Big Pharma vs. desperate need for HIV drugs
It's a debate that has been heating up in the run up to the G8 summit where the interests of multinational pharmaceuticals are pitted against the desperate health needs of a poverty stricken continent.
Africa will once again top the agenda on June 6-8 at the Baltic seaside resort of Heiligendamm, where leaders of the world's richest industrial nations, hosted by German Chancellor Angela Merkel, are expected to renew their pledges to increase aid to the developing world.
The biggest scourge in sub-Saharan Africa is AIDS. Even though a cure for the disease is a long way off, a new generation of antiretroviral drugs has made living with HIV at least manageable in the West. But these treatments are far less available where they are needed most.
The vast majority of the 40 million worldwide who test HIV positive, live in sub-Saharan Africa.

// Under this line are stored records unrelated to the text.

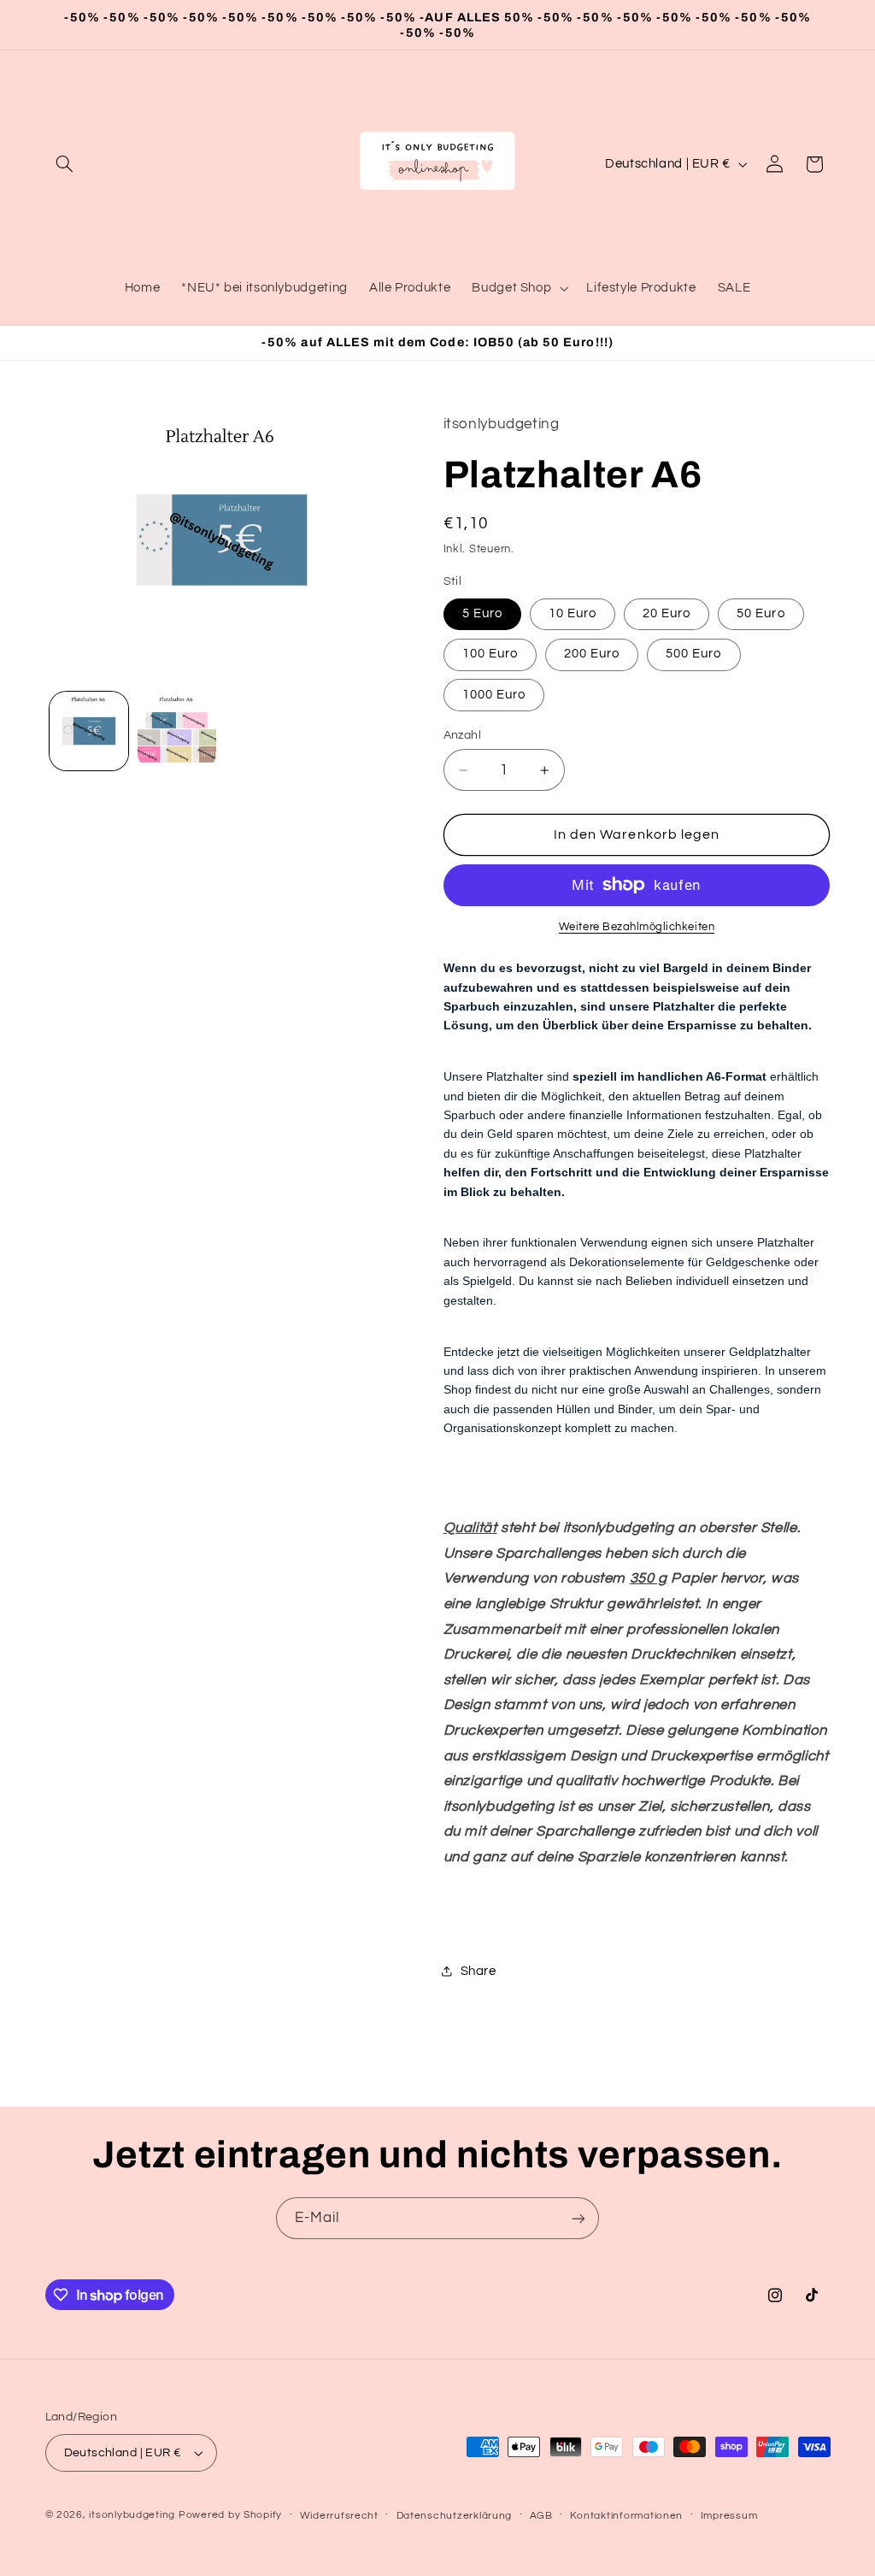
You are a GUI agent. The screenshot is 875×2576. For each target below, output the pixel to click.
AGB (541, 2515)
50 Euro (760, 613)
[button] (65, 164)
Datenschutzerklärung (454, 2515)
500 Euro (693, 653)
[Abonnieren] (578, 2218)
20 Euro (666, 613)
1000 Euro (494, 694)
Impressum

Due to the time delay in the onset of AIDS, an estimated 7 million currently require therapy, but only 28 percent are getting any treatment at all, meaning a premature death sentence for the rest, including millions of babies who are born with the virus, transmitted by their mothers.
Producing generic drugs more cheaply and legally
Since the AIDS virus keeps mutating and more resistant strains keep cropping up, what is at issue is access to "second line" antiretroviral therapy, which costs at least ten times as much as the older drugs.
"After five years of treatment, some 20 percent of our patients need to switch to second line drugs, so we are seeing a doubling of drug costs in the next two years if prices remain at the current level," Dr. Tido von Schön-Angerer, a German paediatrician who heads the campaign for Access to Essential Medicines at Doctors Without Borders (MSF), told DW-WORLD.DE.
And in spite of deep discounts, those price levels are still way too high for the developing world, so von Schön-Angerer has strongly backed Thailand's decision earlier this month to defy patents through a legal mechanism called compulsory licencing that was established by the World Trade Organization in 2001.
The WTO ruling allows governments to circumvent international patent laws to ensure the public health of its citizens. That means either producing their own cheaper generic versions or importing them from India, which has been the biggest supplier of HIV drugs.
Diseases of poverty not profitable
Until a month ago, the sticker price for Kaletra, the patented antiretroviral drug produced by US based Abbott Laboratories was $2,200 (1,635 euros) per patient for a year's supply in developing countries defined as "middle tier," such as Thailand. Abbott has since lowered its price to $1,000.
In comparison Kaletra costs $7,000 in the United States and $500 for the least developed nations in Africa, with the huge profit margins from the rich industrial nations cross-subsidizing the poorest countries.
"We believe in differential pricing," said Abbott spokesman Dirk van Eeden. "Our approach is to charge the lowest possible price where the need is greatest in the least developed countries. We are making no profit whatsoever in Africa." Eeden also pointed out that the lowest generic price at $695 for the same drug is even higher than the original Kaletra brand.
"Generics have not matched Kaletra's prices in Africa," countered Dr. von Schön-Angerer. "At least not yet, but once we see much greater generic competition, Abbott's prices will be undercut even further."
Logistic problems and lack of healthcare workers
Although tremendous public pressure has led to lower prices for life-saving drugs, Africa's vulnerability to AIDS cannot be explained away by the lack of access to affordable medicine alone, according to Markus Preissner, head of the Research Division for Pharmaceutical Distribution at the University of Cologne.
"Even if governments in Africa could guarantee fully stocked pharmacies at rock bottom prices, there is still the problem of whether essential medicines and vaccines wind up with the end users—the patients who need them," he said.
The logistics of delivering supplies to patients in remote areas, the overwhelming lack of doctors and health workers to administer the medicines, and even the huge price differential between the same pill sold in Africa and Europe are massive problems.
"There need to be control mechanisms in place, so that life-saving medication that has been sold cheaply in Africa does not wind up being resold in Europe at a much higher price, with only the profiteers benefiting," said Preissner.